Alfred understood that a constant desire for revenge had a detrimental effect on society. Revenge systems did not create any form of resolution. Family feuds could extend through several generations; a modern example would be the historical feud between the Camerons and the Macdonalds and more importantly the sectarian divide between Catholic and Protestant in Northern Ireland.
When a society is divided by historical hatred, the emotional outweighs the logical. Descartes said ‘There is no truth there is only belief’. Many years ago I protected Rafic Harriri who was about to become Prime Minister of Lebanon. Beirut was a war zone with a dozen different factions killing one another. When I asked him what they were fighting for he replied ‘Robin, they are fighting for their gods’.
The situation in Northern Ireland is the classic case of what Alfred tried so hard to eliminate. One injustice led to another and then another until the emotional weight of the injustice was so heavy that no individual or group (short of a king) could balance the scales.
The rhetoric that emanates from Ulster harks all the way back to the time of Oliver Cromwell and even further. As in all wars, atrocities are committed and mistakes were made but peace simply becomes the absence of violence not the ending of hostility. Wars are created by Governments and rulers – wars are not created by soldiers. Blame for wars and the errors of wars should ultimately lie with those that choose to go to war not those who were ordered to fight on behalf of their countrymen.
The first world-war ended with the treaty of Versailles a treaty that humiliated and bankrupted Germany this was an injustice that inevitably led the majority of a sophisticated, Catholic society to act intuitively and support Adolf Hitler. At the end of the subsequent second world-war, lessons were learned. The victors were magnanimous and invested billions in the reconstruction of Germany and Japan. In so doing, they persuaded the population of the defeated countries to forget the past and to look towards a better future.

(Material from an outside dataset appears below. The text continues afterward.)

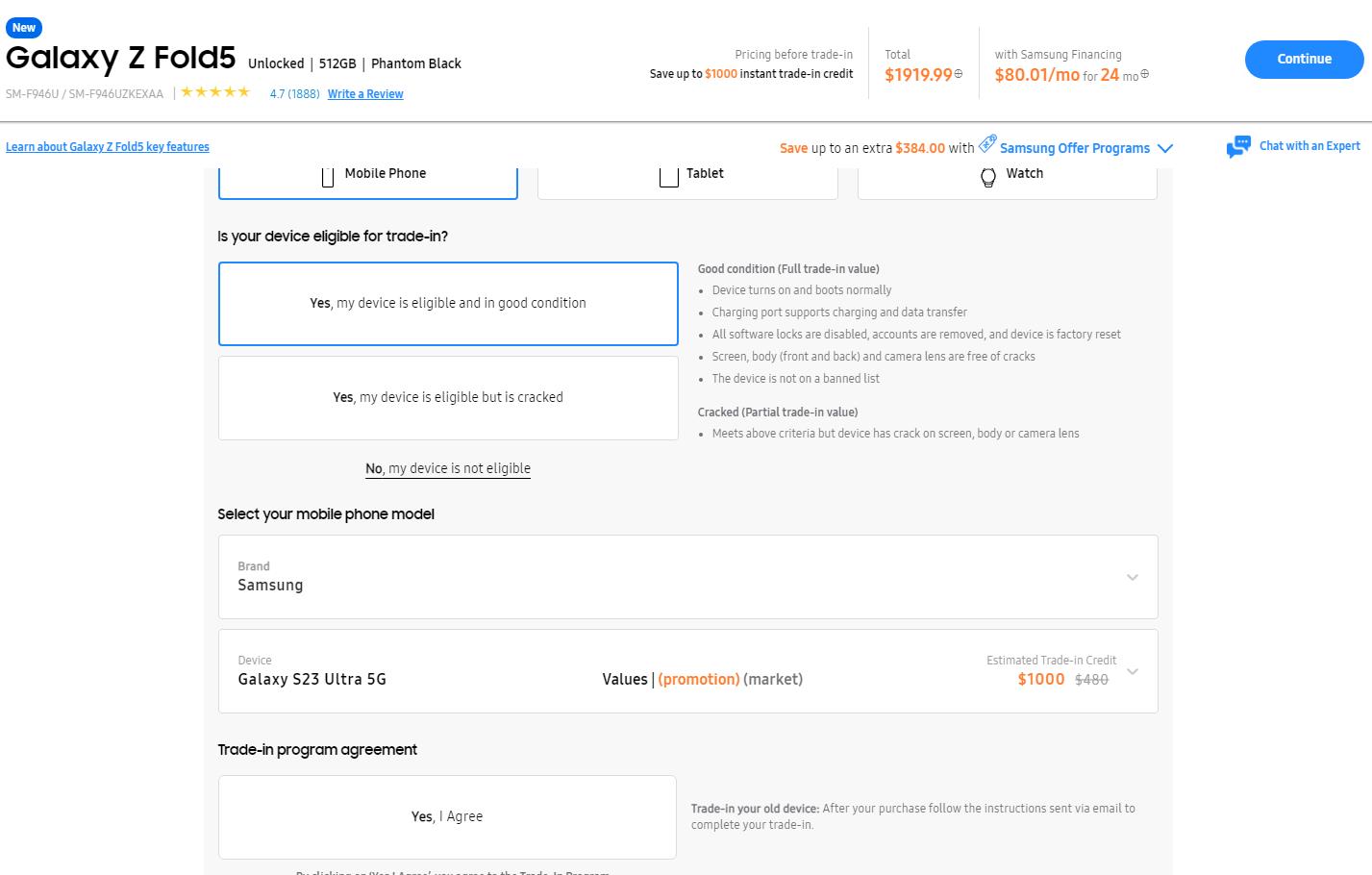
Task: Click the chat bubble expert icon
Action: [x=1238, y=147]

Today in Northern Ireland, the old hatreds are inherent; there is no reparation or forgiveness only constant reminders of the past in symbols and marches that mark the continuing division. The leaders of the dominant parties gain their votes by appealing to old hatreds and animosities; it is sadly the only way to obtain power. Neither side has an Alfred who can persuade both sides to put away the injustices of the past and look to the future. Many hoped that the ‘Good Friday Agreement’ was a path to resolution but as soon as the deal was signed, both sides began to look for new ways to advance their agendas and gain dominance.

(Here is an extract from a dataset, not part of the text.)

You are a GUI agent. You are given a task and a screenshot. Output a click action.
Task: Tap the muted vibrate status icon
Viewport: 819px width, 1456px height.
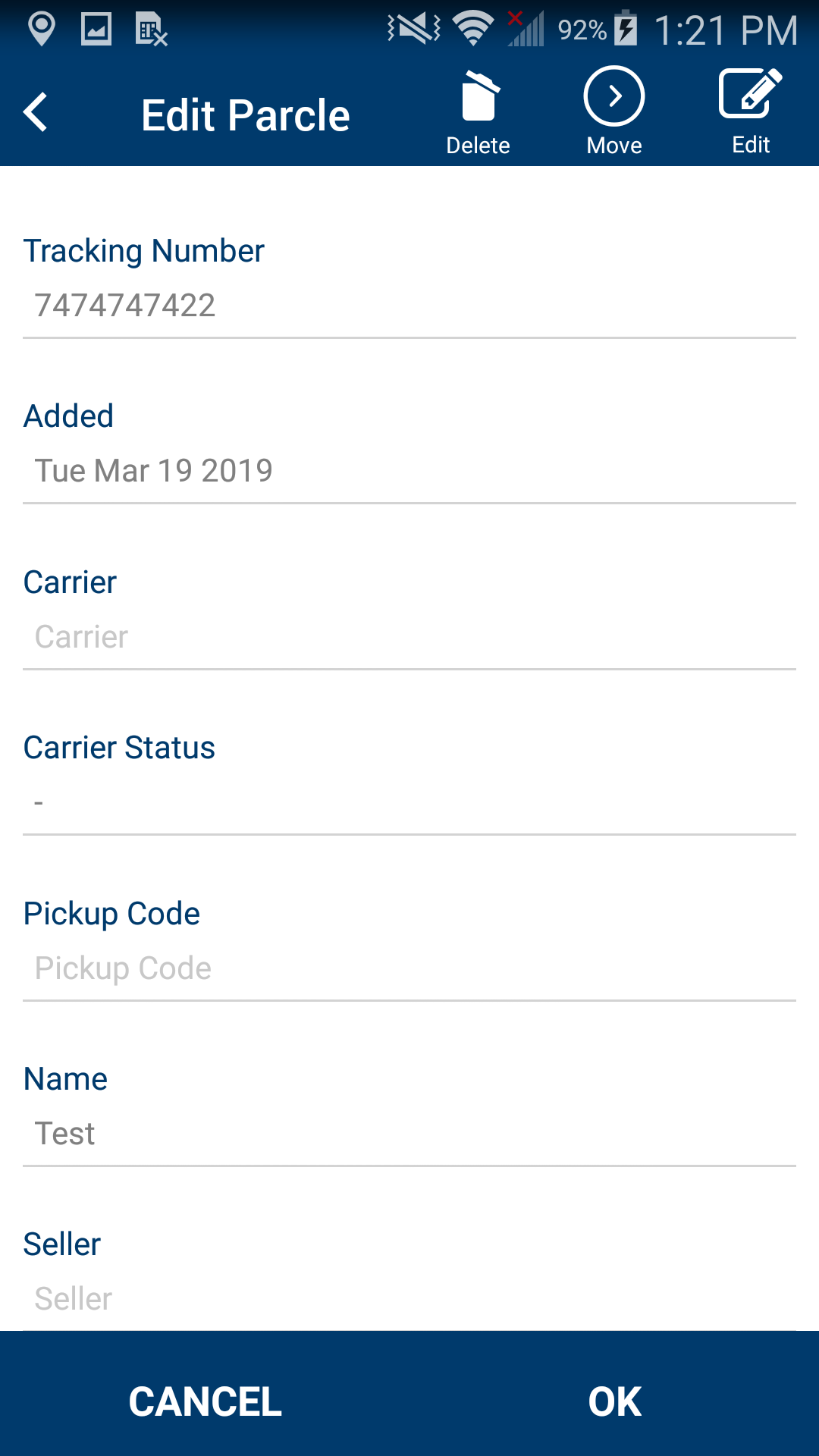point(414,30)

The Historical Enquires Team (H.E.T) is one example of a policy set up perhaps with the best of intentions that has led to new injustices. When the past is put aside for the furtherance of peace any legally sanctioned activity that returns to the past will inevitably resurrect the same old bigotry.
The HET has recently arrested former British Soldiers who were previously exonerated on new charges of murder and attempted murder. Regardless of the legality of these prosecutions, they can have no benefit to the cause of sustained peace in Ulster. The H.E.T investigation has created a growing resentment among the hundreds of thousands of former soldiers and airmen who served in Ulster. Many veterans now want to remind us of what they witnessed and tell us of those friends they lost in the fighting with new marches and demonstrations.
Veterans blame their former enemies and demand sanctions, some comments are filled with old hatreds that were put aside many years ago. The H.E.T has created a new series of injustices that can only lead to more hatred and ill feeling and the possibility of a return to the violence of the past.
It is time for the DUP and Sinn Fein to reflect and to improve the prospects of Northern Ireland; it is time to put all of the past aside the way the Germans and the Japanese did and build a better future.